## [CONSIGNE A]
Recopiez fidèlement les lignes de la liste, depuis celle qui contient « Given: Click the QUESTION 5 heading » jusqu'à la fin de la liste incluse. Omettez les images dans votre réponse.

## [DOCUMENT]
« Ce jour sera à jamais gravé dans nos mémoires, après des semaines de résistance, de gueulante, de douleur, de haine et de mort, nous voilà enfin LIBRES ! » Ces paroles, on peut enfin les entendre dans les bouches des Egyptiens. Les appels, les textos et les messages de mes compatriotes fusent sur mon portable et mon compte Facebook : « Ça y est ! Il est parti ! ». La place Tahrir devrait être rebaptisée, la place de la Liberté. Une grande fête attend le pays. Pourtant hier, rien n’était encore gagné. Lorsque Hosni Moubarak annonce en direct qu’il délègue ses pouvoirs exécutifs au Premier ministre Omar Souleimane, il y a comme un arrière-goût « d’arnaque » et le peuple enrage un peu plus.

Une marche en direction du palais présidentiel s’organise alors pour ce vendredi. Le mot d’ordre est de bouger de manière pacifique, sans dérapage. En ce jour saint chez les musulmans, la prière du vendredi a été faite avec un seul désir au cœur : que le président parte. Et la prière fut exaucée. Le lion est mort ce soir, il a bel et bien pris ses jambes à son cou. Peut-être a-t-il eu peur de cette foule qui se dirigeait vers son palais, chaussures à la main.

## [LISTE FOURNIE]

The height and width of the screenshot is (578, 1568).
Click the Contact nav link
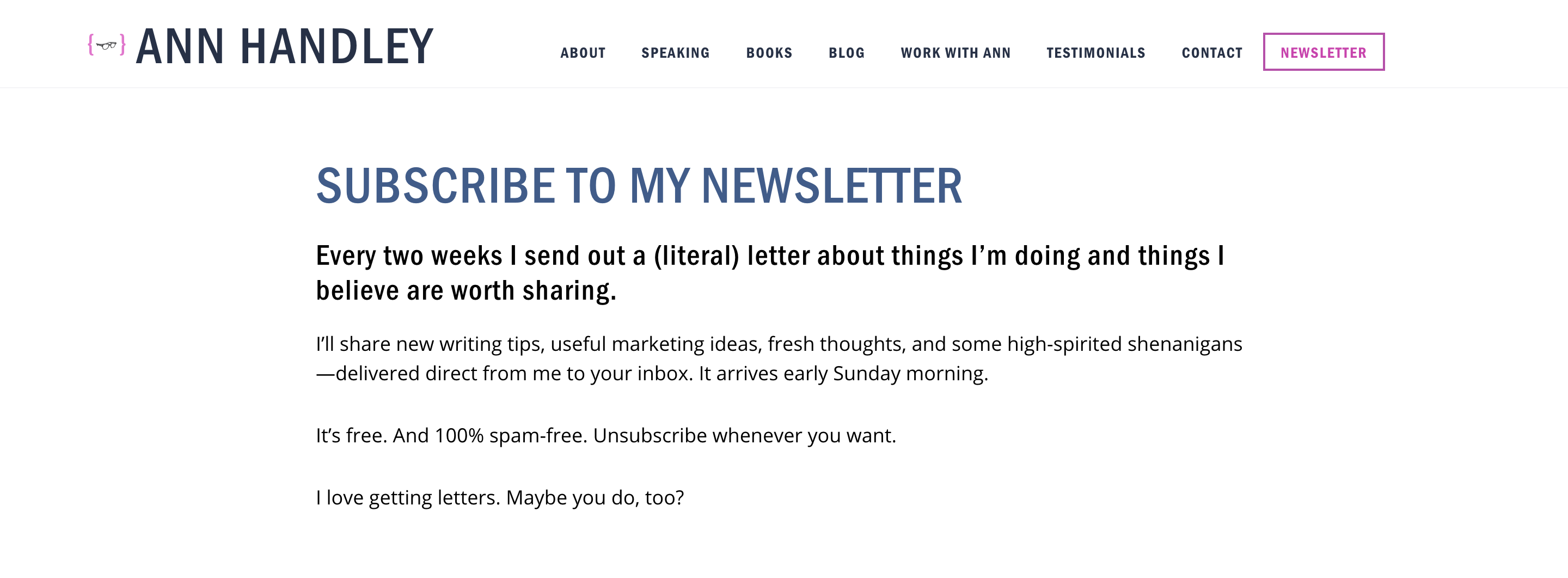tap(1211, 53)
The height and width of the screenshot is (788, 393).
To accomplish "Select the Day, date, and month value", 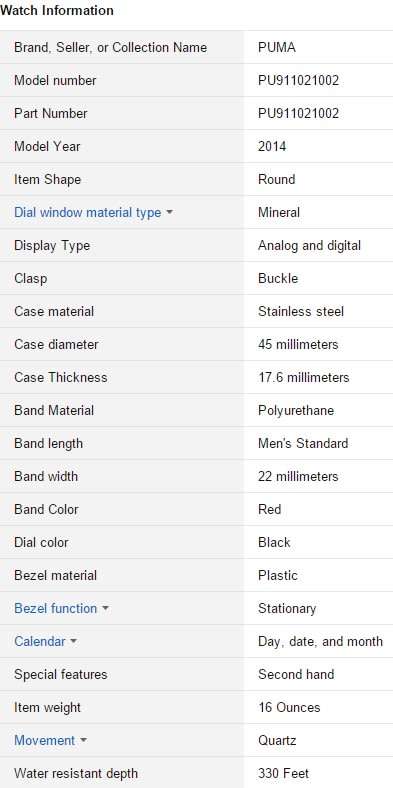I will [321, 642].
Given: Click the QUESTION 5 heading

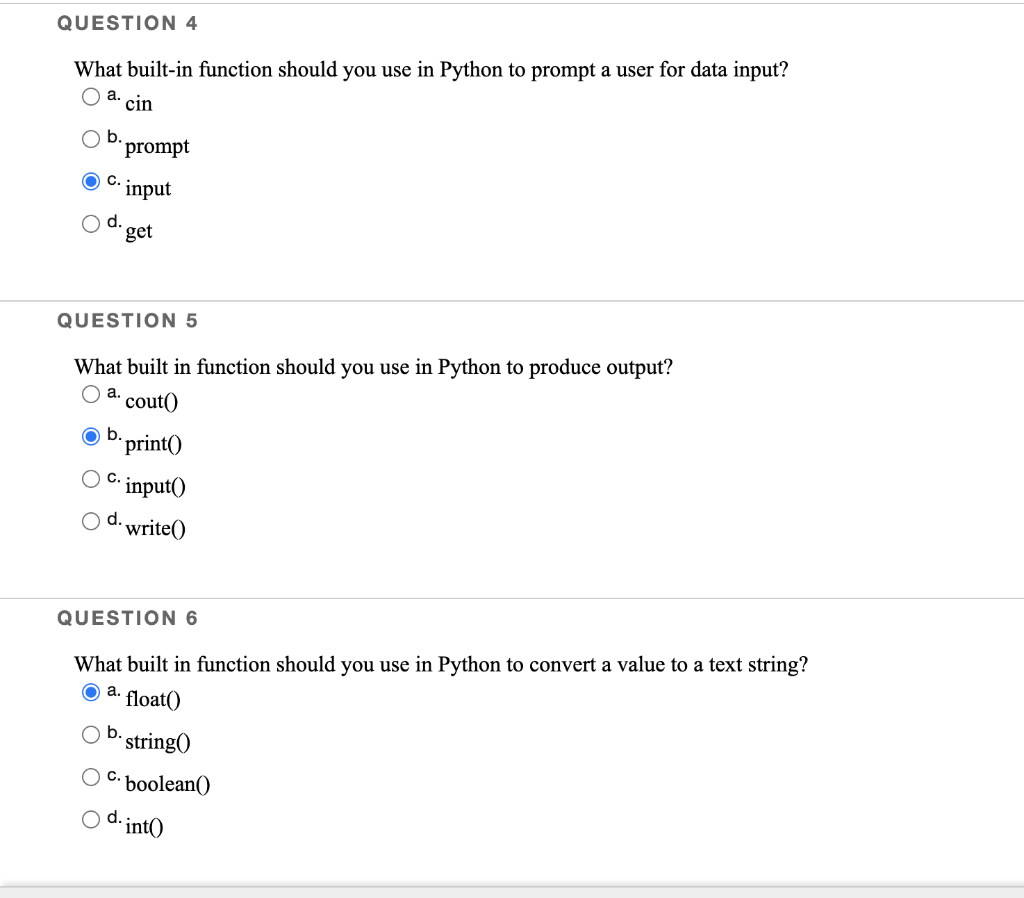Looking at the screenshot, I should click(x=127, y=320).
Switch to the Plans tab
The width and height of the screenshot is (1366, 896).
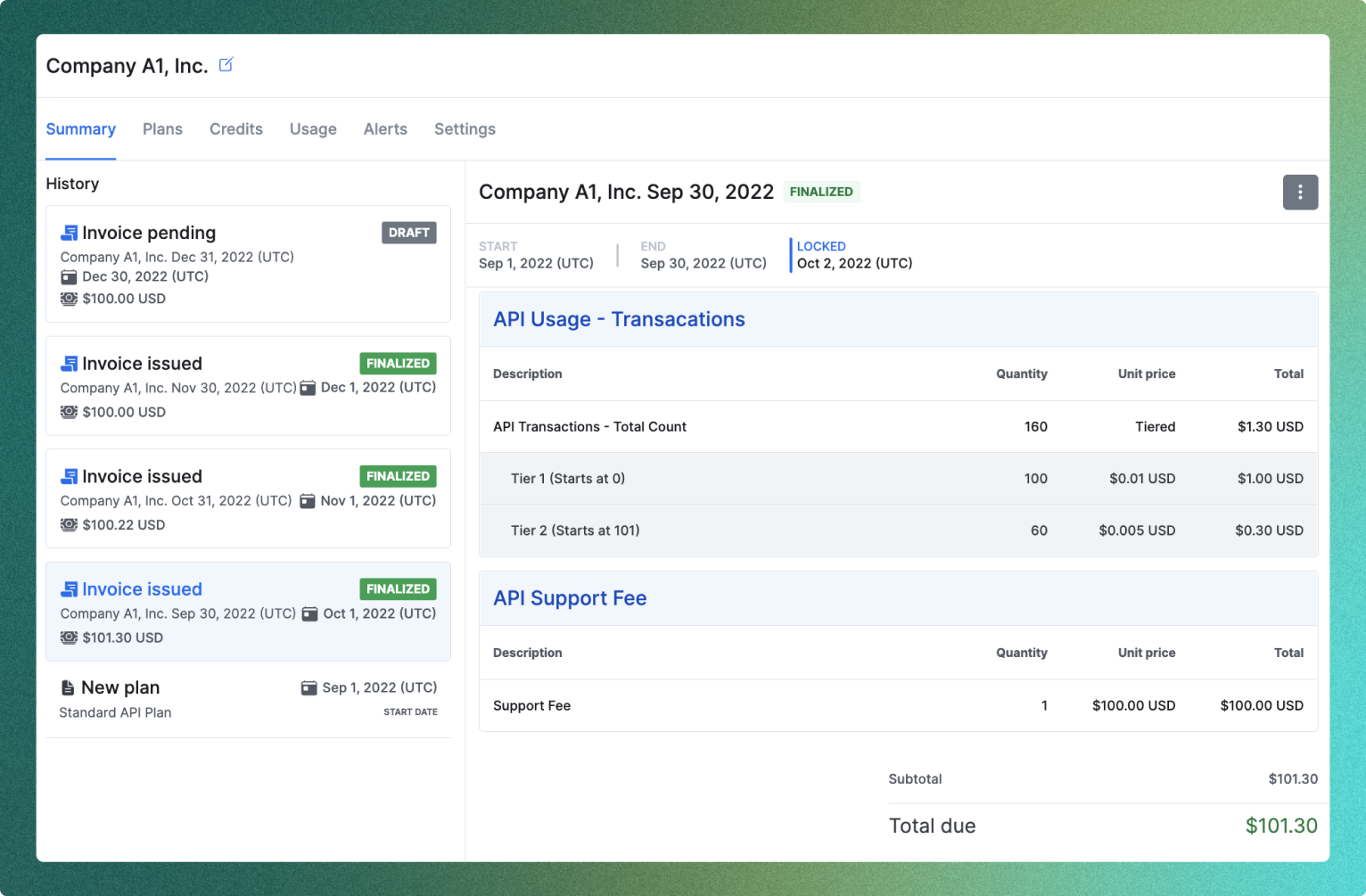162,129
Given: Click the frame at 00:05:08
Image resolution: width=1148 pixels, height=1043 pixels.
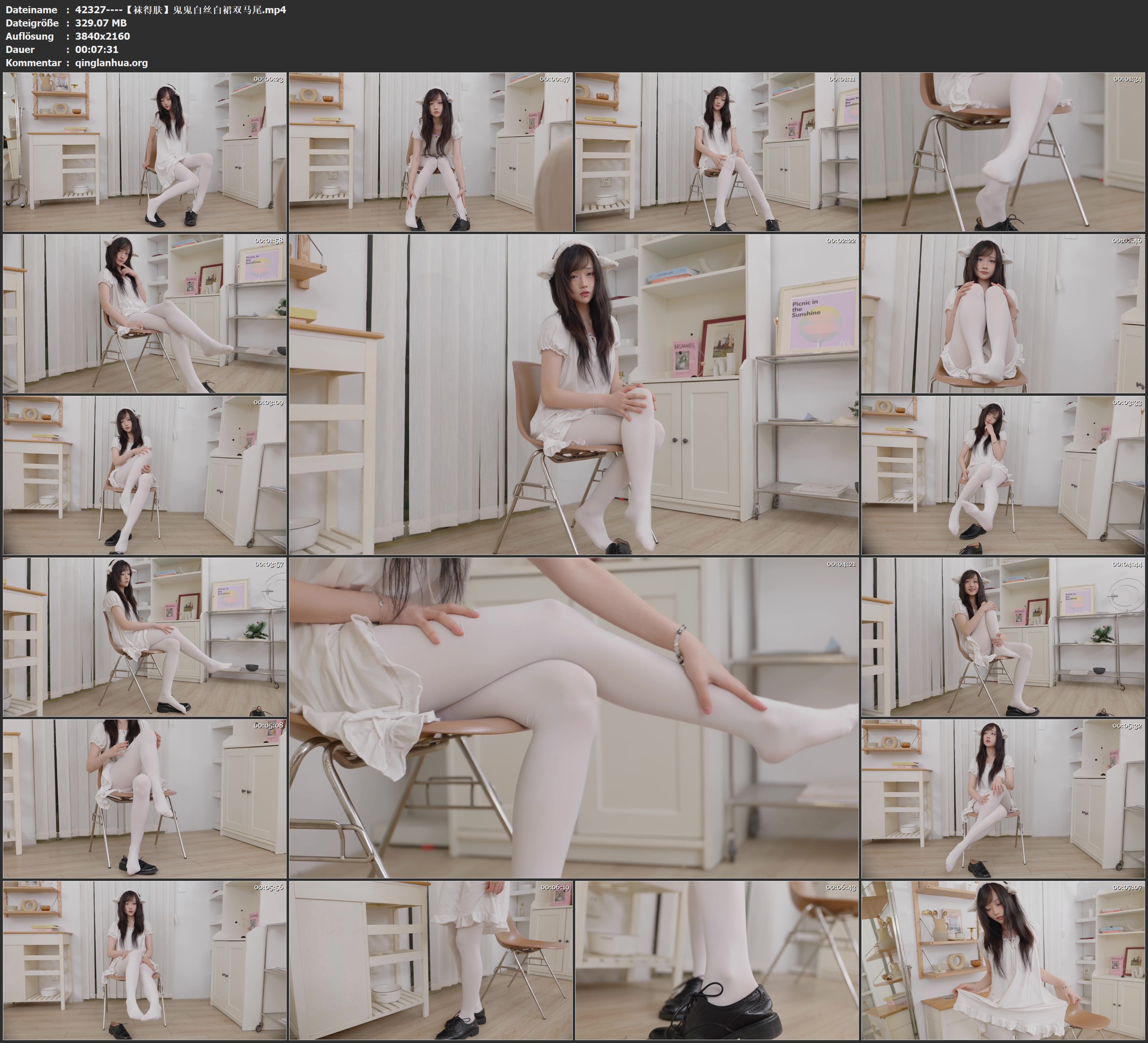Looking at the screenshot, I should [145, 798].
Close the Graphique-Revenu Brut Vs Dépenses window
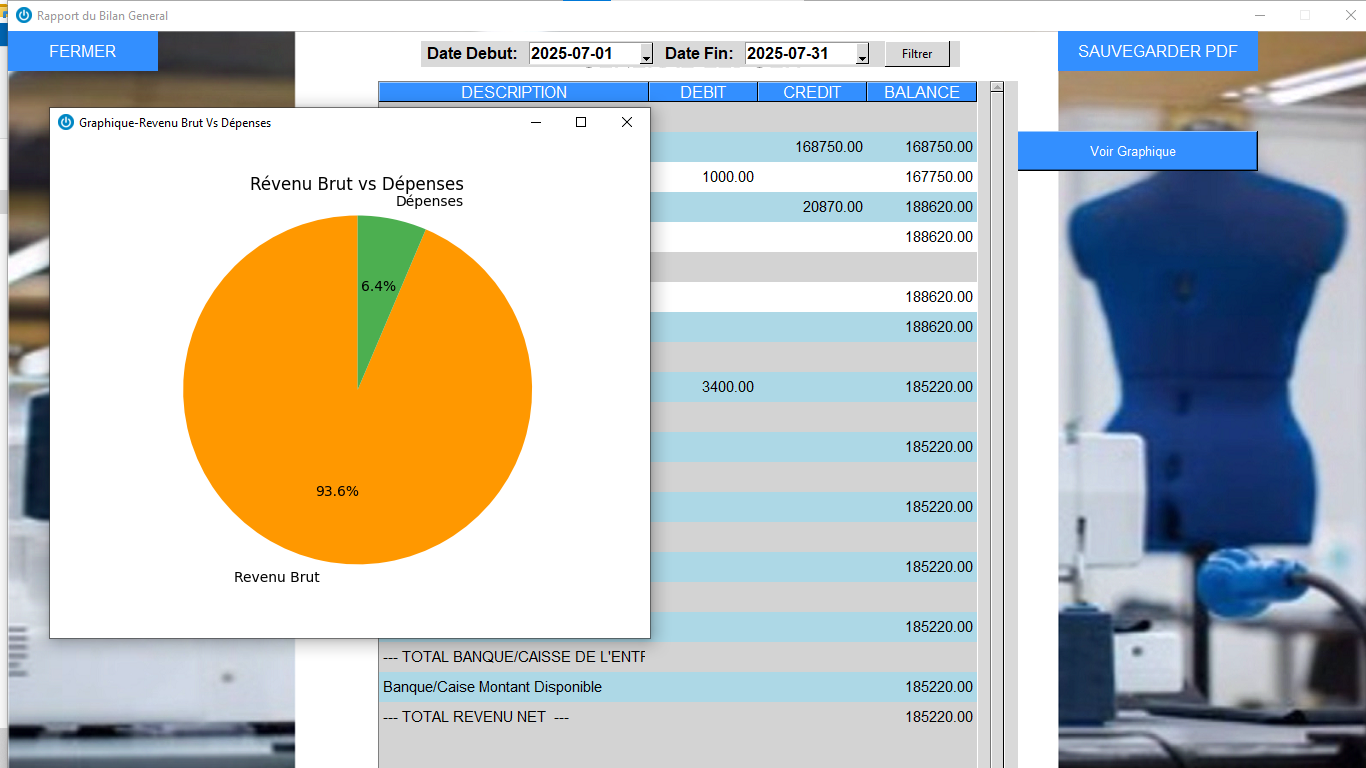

## [CONSIGNE B]
Répondez brièvement aux questions suivantes d'après le document sur le départ de Moubarak :
(i) À qui Hosni Moubarak annonce-t-il déléguer ses pouvoirs exécutifs ?
(ii) Quel nouveau nom le document propose-t-il pour la place Tahrir ?
(iii) Quel jour la marche vers le palais présidentiel est-elle prévue ?

## [RÉPONSE A]
Given: Click the QUESTION 5 heading

Looking at the screenshot, I should click(x=127, y=320).
Switch to the Plans tab
The width and height of the screenshot is (1366, 896).
162,129
Given: Click the frame at 00:05:08
Image resolution: width=1148 pixels, height=1043 pixels.
Looking at the screenshot, I should [145, 798].
Close the Graphique-Revenu Brut Vs Dépenses window

## [RÉPONSE B]
(i) Au Premier ministre Omar Souleimane.
(ii) La place de la Liberté.
(iii) Le vendredi.